The initial sentence was - ‘columbus is in ohio.’
After subwording it became - ‘▁columb us ▁is ▁in ▁o hi o .’
The translation I got after processing it though my model was - ‘▁कोलंब स ▁ओ ▁ही में ▁है ▁।’
Which when desubworded, turns into this text - ‘कोलंब स ओ ही में है ।’.
Here, the subwording models were created using 32K bpe. The translation labelled in (4) is quite close, but there are some ‘space’ characters which are creating the noise in the translation.
For example in the translation mentioned in (4), if कोलंब and स are combined then that would form कोलंबस which is the exact translation for the word columbus. Similarly, ▁ओ ▁ही when combined forms ओही which is not the exact transliteration of ohio but is very close (an acceptable translation).
Thus my question is about how exactly the desubwording part can be improved.

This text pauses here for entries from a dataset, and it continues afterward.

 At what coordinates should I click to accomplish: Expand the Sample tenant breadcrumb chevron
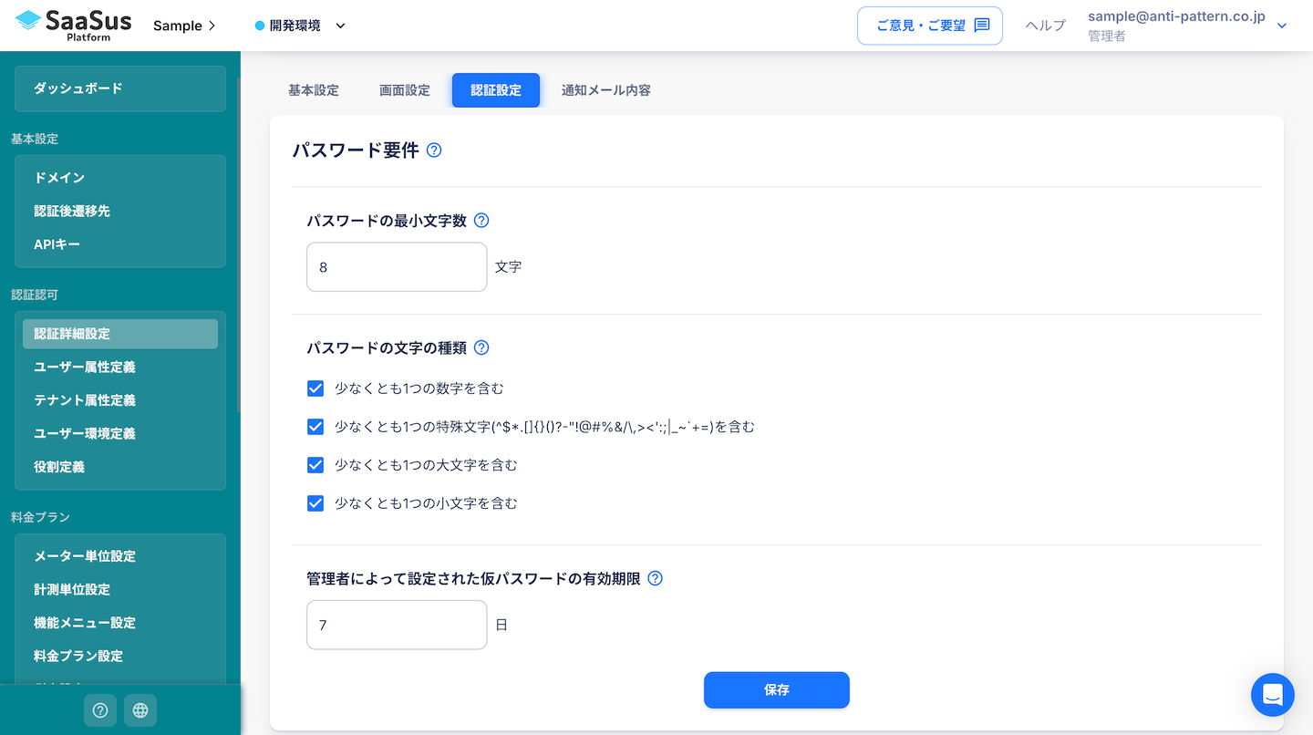[212, 26]
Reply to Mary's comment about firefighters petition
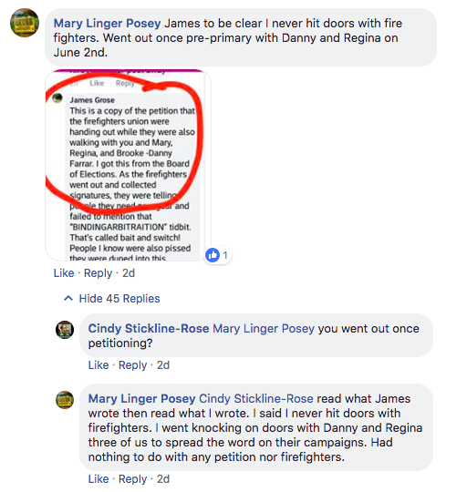Image resolution: width=467 pixels, height=492 pixels. 132,479
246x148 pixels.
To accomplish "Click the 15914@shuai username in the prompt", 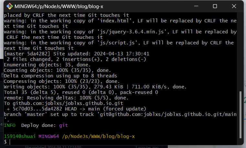I will point(20,136).
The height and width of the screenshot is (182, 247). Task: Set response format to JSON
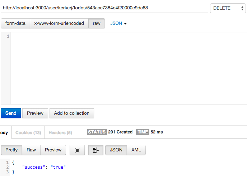[x=116, y=150]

I thought of initially going for a regular programming approach (finding patterns), but found that the above mentioned two cases clearly have different patterns to deal with, and would probably lead to merging of words which are not meant to be merged. Can something be done about it, since the translation (except the not-required tokenization) is very close to the gold sentence. I have noticed similar cases at other sentences where I was previously getting a unk, and currently not (currently I am getting this tokenized version).

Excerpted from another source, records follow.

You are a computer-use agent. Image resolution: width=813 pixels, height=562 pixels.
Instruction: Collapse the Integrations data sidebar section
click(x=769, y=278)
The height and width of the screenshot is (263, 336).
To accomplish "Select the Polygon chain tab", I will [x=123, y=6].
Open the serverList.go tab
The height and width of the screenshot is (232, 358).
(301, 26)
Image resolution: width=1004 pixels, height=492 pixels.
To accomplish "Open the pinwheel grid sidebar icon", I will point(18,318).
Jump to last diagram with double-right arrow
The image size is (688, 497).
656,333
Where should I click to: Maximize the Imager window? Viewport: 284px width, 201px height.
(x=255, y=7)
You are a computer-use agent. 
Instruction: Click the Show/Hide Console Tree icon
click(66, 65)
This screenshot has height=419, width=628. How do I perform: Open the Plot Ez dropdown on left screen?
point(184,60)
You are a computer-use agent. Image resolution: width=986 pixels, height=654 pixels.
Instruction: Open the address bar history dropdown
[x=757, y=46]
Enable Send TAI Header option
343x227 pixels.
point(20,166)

I do not think the problem is in subwording/desubwording. The main issue here is that the sentence is too difficult for the NMT model.
I am just wondering why “।” is preceded by a space. I guess it should not, right? Did you use Moses Tokenizer for tokenization? If so, please do not use Moses Tokenizer for Hindi; either use SentencePiece directly, or use one of the Indic NLP tools.
You did not mention which tool you used for subwording. If it is SentencePiece, I believe it is better to send your questions in their GitHub issues to get more informative responses.
It was quite an obvious type issue, and was caused by me doing two iterations of sentencepiece on the dataset as was mentioned here.
I had first subworded the training files using the subwording script and then provided the output subworded dataset to the config file (the trainining corpus and validation set was the subworded one and not not the non-subworded one). After that there was another transform of sentencepiece on the subworded dataset. Due to this the output vocabulary had leading spaces on almost all of the dataset (due to the double tokenization), and thus the translation worked in the same manner.
I have now updated the training steps such that tokenization is only done once, the results as well have massively improved, and almost all of the unknown words are being correctly translated or transliterated.
Yes, it is either you subword the training and development datasets manually or use the on-the-fly transform, not both. Note though that the transform does not apply to the test dataset; so you have to subword it manually.
Although, one of the main drawbacks of the byte-level model is that the byte sequences are usually longer than original text sequences resulting in higher processing cost. As we know that the self-attention in transformers is a quadratic computation which poses a huge computational challenge when trying to process longer and longer sequences. Having said that, we do have advancements like Longformer, etc that make use of sparse attention and other clever techniques to handle the very large sequences.
Only a little experimenting, but I’m optimistic as a future strategy. I think you would need more powerful models for the sentences to not be too many tokens long, so currently it probably only makes sense for exceptionally difficult tokenization situations.